In 2007, a study by Avena et al. concluded that sugar addiction is indeed real, and found that the limbic response to sugar is eerily similar to that of drugs like cocaine and morphine. Consuming sugar triggers the release of opioids and dopamine, both strongly connected to addiction, and thus has extremely high addictive potential.
Sugar is a carbohydrate and naturally occurs in all kinds of foods, including fruits, veggies, and dairy products. Sugar turns to glucose in our bloodstream, and it’s something we need to survive. However, the difference between sugar that naturally occurs in foods and processed/added sugar is that natural foods, alongside sugar, contain fiber and protein that slows the speed at which the body absorbs sugar. Processed sugar, like a drug, is a concentrated substance. It contains no fiber, no protein, no vitamins or nutrients, and can be consumed in far larger quantities – at once – than would ever be possible from natural foods. Imagine extracting only the sugar from a bunch of bananas, and injecting it into your veins. That’s essentially what happens when you eat a candy bar.

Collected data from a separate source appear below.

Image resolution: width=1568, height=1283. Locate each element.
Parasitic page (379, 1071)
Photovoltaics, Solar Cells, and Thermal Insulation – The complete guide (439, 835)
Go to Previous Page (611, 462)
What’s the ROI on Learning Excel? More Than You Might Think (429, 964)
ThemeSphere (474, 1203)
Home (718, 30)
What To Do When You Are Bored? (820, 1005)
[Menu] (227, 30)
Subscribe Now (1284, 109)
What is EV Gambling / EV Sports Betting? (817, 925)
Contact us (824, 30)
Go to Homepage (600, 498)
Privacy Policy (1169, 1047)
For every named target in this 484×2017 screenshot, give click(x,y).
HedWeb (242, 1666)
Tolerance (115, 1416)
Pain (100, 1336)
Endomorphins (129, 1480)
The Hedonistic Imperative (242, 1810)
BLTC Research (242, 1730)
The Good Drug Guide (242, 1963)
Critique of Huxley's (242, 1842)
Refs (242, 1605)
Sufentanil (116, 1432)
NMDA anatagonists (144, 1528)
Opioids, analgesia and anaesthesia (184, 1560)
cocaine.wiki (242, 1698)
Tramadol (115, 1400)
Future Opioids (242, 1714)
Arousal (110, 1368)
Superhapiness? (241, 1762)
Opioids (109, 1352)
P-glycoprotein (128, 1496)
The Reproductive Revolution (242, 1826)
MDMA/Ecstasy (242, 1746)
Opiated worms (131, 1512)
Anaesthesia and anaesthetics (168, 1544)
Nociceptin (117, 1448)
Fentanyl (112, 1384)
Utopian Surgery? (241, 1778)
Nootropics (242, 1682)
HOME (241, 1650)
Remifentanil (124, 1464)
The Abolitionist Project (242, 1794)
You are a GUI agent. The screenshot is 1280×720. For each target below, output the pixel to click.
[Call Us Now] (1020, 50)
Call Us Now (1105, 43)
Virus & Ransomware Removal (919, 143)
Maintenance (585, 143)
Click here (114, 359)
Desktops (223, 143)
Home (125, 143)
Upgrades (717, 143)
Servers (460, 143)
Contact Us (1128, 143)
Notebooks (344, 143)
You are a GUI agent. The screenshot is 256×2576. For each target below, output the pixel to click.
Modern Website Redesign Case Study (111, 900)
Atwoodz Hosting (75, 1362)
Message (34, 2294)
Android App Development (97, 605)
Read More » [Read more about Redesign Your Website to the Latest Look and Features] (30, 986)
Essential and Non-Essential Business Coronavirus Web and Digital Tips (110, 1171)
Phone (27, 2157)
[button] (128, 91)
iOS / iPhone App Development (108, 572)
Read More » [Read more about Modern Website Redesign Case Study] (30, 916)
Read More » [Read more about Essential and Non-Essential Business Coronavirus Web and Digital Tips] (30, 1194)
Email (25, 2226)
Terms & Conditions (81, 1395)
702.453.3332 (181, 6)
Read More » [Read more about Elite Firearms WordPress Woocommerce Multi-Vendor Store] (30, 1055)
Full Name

When processed sugar enters our body, there is nothing to slow down its absorption, and therefore, it hits our system like a drug. This causes “sugar highs”: rather than gradually absorbing the glucose over a few hours or a day, the entire amount of processed sugar consumed immediately turns to glucose in our bloodstream, causing our blood sugar levels to spike.
Unfortunately, sugar highs are followed by sugar lows. Our bodies take glucose from our bloodstream into our cells for energy. To do this, our pancreases create a hormone called insulin, which essentially digests or transforms the glucose. When we consume a large amount of sugar, we in turn release a large amount of insulin in an attempt to return our blood sugar levels to normal. The rapid change leaves us feeling depleted, wiped out, shaky, and searching for more sweets in order to regain that sugar "high." Just like a drug addiction.